## [Source material]
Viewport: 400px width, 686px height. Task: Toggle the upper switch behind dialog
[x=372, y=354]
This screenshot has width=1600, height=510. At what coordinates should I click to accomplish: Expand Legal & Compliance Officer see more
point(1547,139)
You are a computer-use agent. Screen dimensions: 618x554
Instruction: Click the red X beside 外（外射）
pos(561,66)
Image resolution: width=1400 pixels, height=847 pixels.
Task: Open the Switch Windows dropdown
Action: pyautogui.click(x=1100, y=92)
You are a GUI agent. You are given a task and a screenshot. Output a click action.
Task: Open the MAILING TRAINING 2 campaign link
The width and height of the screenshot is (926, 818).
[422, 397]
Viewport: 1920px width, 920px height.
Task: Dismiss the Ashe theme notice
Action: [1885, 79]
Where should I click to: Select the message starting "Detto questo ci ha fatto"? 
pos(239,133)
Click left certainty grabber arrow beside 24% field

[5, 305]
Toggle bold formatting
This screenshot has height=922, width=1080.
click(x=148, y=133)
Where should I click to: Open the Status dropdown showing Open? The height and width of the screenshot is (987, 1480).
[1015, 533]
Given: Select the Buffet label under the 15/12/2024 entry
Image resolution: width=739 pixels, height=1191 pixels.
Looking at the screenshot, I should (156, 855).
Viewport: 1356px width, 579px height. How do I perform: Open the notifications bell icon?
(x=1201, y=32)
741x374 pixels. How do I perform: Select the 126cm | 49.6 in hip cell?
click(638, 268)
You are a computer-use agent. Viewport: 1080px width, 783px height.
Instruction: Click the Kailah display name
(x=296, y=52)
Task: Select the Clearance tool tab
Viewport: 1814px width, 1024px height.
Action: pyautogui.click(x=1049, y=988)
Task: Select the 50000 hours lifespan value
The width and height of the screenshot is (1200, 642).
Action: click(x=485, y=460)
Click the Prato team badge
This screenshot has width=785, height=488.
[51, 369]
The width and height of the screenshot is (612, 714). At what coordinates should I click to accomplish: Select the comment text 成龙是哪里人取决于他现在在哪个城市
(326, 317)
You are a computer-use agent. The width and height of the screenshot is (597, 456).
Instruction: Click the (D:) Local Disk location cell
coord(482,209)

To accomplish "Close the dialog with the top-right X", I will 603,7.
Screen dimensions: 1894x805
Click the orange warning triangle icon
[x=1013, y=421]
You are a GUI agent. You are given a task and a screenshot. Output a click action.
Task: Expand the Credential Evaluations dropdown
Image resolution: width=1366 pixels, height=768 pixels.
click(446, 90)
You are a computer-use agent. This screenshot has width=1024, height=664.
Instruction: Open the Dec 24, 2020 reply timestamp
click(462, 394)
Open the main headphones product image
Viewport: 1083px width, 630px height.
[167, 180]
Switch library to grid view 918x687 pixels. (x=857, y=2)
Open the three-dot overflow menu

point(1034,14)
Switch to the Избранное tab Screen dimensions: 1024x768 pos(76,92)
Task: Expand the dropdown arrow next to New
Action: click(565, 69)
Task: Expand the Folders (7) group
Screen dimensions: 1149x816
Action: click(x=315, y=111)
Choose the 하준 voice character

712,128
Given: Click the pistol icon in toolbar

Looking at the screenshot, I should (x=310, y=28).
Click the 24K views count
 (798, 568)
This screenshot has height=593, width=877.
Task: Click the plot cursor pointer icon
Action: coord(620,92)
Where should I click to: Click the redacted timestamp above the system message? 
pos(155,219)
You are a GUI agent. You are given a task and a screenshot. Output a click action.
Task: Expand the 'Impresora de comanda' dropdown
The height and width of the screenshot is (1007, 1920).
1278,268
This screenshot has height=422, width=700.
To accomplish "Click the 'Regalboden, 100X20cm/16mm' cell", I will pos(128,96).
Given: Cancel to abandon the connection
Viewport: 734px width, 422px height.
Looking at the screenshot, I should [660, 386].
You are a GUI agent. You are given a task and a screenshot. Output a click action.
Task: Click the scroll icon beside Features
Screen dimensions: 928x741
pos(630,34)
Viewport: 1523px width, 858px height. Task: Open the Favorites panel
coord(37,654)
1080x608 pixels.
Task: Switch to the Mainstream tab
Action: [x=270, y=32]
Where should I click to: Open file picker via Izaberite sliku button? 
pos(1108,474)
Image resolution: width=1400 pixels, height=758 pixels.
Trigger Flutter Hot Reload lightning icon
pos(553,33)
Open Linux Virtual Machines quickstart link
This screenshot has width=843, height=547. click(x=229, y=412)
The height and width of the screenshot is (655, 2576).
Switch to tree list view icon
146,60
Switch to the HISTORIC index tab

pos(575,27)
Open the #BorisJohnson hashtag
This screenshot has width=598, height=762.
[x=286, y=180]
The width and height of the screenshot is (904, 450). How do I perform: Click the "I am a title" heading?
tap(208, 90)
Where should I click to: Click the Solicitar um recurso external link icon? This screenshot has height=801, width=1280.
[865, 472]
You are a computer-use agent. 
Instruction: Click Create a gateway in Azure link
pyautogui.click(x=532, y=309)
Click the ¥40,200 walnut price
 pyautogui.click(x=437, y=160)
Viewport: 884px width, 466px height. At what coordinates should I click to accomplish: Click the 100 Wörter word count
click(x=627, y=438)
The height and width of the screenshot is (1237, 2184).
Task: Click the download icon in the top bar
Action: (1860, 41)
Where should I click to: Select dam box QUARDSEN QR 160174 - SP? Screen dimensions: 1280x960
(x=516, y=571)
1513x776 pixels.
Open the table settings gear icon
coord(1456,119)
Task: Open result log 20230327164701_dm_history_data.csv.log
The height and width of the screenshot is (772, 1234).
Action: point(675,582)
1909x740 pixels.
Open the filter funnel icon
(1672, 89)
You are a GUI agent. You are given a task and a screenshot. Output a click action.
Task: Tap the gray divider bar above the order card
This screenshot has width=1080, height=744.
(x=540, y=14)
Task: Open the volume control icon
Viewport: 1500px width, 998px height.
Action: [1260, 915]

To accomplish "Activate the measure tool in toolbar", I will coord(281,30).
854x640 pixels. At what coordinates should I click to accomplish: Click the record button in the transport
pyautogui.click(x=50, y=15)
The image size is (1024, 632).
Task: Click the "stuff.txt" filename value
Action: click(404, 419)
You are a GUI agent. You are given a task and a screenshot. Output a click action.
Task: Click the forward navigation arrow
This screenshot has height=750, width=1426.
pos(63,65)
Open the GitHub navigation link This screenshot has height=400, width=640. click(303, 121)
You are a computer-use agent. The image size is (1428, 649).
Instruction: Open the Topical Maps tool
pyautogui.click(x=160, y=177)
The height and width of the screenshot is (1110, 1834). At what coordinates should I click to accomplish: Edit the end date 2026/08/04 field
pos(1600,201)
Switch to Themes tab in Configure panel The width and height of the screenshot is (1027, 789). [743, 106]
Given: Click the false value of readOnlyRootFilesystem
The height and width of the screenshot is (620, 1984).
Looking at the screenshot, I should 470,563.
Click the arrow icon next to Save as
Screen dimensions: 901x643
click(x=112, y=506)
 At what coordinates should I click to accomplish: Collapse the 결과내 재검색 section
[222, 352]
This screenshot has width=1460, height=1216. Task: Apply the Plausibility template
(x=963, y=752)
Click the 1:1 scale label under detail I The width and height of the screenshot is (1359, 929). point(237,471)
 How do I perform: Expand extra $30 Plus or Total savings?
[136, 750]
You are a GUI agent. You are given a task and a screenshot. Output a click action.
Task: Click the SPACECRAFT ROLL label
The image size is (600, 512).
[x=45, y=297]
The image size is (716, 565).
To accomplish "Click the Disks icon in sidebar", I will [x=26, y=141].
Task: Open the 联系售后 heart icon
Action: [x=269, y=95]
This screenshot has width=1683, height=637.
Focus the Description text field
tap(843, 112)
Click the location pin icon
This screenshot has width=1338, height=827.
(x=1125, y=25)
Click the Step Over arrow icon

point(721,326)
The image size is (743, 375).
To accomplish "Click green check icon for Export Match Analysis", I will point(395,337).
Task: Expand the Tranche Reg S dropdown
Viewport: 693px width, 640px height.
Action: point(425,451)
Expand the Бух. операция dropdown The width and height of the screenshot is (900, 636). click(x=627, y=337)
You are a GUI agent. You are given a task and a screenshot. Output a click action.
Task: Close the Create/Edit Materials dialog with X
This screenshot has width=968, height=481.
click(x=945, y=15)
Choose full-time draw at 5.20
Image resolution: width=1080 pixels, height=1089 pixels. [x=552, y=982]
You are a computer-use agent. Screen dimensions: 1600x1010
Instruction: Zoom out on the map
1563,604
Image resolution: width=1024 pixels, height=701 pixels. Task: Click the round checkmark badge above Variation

## [Description of the task]
Would you print exactly, and only, the lines of the data above from the line with "Where should I click to: Click the redacted" through the line with "Task: Expand the 'Impresora", inclusive?

## [Response box]
Where should I click to: Click the redacted timestamp above the system message? 
pos(155,219)
You are a GUI agent. You are given a task and a screenshot. Output a click action.
Task: Expand the 'Impresora de comanda' dropdown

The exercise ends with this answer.